La condizione di nobiltà ontologica e morale in cui l’uomo è posto dalla sua natura umana, e insieme il rispetto che per tale condizione gli è dovuto e che egli deve a sé stesso. La d. piena e non graduabile di ogni essere umano (il suum di ciascuno), ossia il valore che ogni uomo possiede per il semplice fatto di essere uomo e di esistere è ciò che qualifica la persona, individuo unico e irripetibile. Il valore dell’esistenza individuale è dunque l’autentico fondamento della d. umana.
Secondo Tommaso d’Aquino e la concezione cristiana, la d. dell’uomo sta nel suo essere creato a immagine e somiglianza di Dio e nella sua capacità di orientare le proprie scelte in una continua tensione etica verso Dio. Per I. Kant, la d. dell’uomo sta nel suo essere razionale e capace di vita morale, ed è ciò che gli impone di agire sempre «in modo da trattare l’uomo, così in te come negli altri, sempre anche come fine e mai solo come mezzo».
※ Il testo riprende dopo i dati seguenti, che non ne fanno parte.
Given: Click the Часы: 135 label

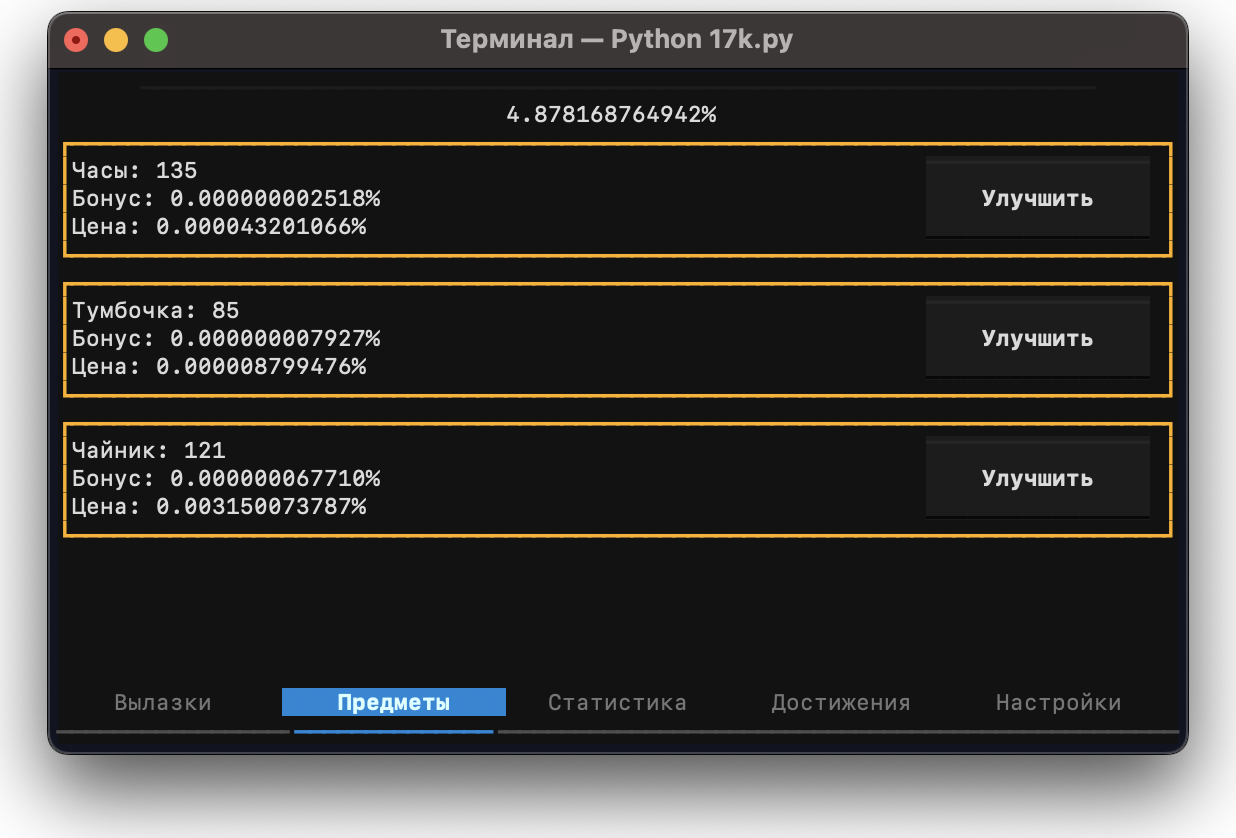Looking at the screenshot, I should coord(135,171).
Sotto il profilo giuridico-ordinamentale, emerge un riferimento alla d. della persona come titolarità organica di interessi intrinsecamente legati alla natura umana, ossia come riconoscimento di un diritto costitutivo e inviolabile corrispondente alla qualità di uomo in quanto tale, dal concepimento alla morte naturale. Nella Dichiarazione universale dei diritti dell’uomo del 1948 si legge che «l’unico e sufficiente titolo necessario per il riconoscimento della d. di un individuo è la sua partecipazione alla comune umanità». Il principio di uguaglianza e non discriminazione, fondato sul riconoscimento della pari d. ontologica di ciascun uomo, costituisce, infatti, il cardine della moderna civiltà giuridica e dello stato di diritto. Ogni persona, pertanto, è tutelata dal diritto in maniera diretta e immediata in virtù del valore autonomo e intrinseco della sua dignità. Per questo una società giusta può essere realizzata solo nel rispetto e nella promozione della d. di ogni persona, fine e valore in sé.
Lo Statuto dei lavoratori, per quanto riguarda la d. e riservatezza del lavoratore (l. 300/1970), ha disciplinato l’esercizio dei poteri di controllo da parte del datore di lavoro con una serie di divieti, al fine di salvaguardare la personalità fisica e morale del dipendente. Sotto questo profilo, occorre ricordare in particolare il divieto di servirsi, per il controllo dell’attività lavorativa, di guardie giurate, delle quali devono essere preventivamente comunicati i nominativi e le specifiche mansioni (art. 2); il divieto di effettuare controlli a distanza sui lavoratori mediante impianti audiovisivi (art. 4); il divieto di compiere accertamenti sanitari, da parte del datore di lavoro o di un medico di sua fiducia (art. 5); il divieto di compiere visite personali di controllo sulla persona del lavoratore e sulle sue immediate pertinenze, salvo le eccezioni previste (art. 6). Gli art. 1 e 8 riconoscono inoltre al lavoratore il diritto di manifestare liberamente il proprio pensiero e vietano al datore di effettuare indagini sulle opinioni politiche, religiose o sindacali ai fini dell’assunzione del lavoratore stesso. La tutela della riservatezza, invece, è affidata al codice della privacy (d. legisl. 196/2003), secondo il quale il trattamento dei dati personali del lavoratore, di cui il datore venga a conoscenza nel rapporto di lavoro, deve avvenire nel rispetto della d. e della riservatezza del soggetto; più in particolare, il datore di lavoro deve rispondere a quattro adempimenti fondamentali (art. 37-41): a) informare il lavoratore circa le finalità e il trattamento dei dati personali; b) richiedere il consenso al trattamento; c) richiedere l’autorizzazione al Garante per la privacy; d) notificare il trattamento al Garante nei casi e secondo le modalità previste.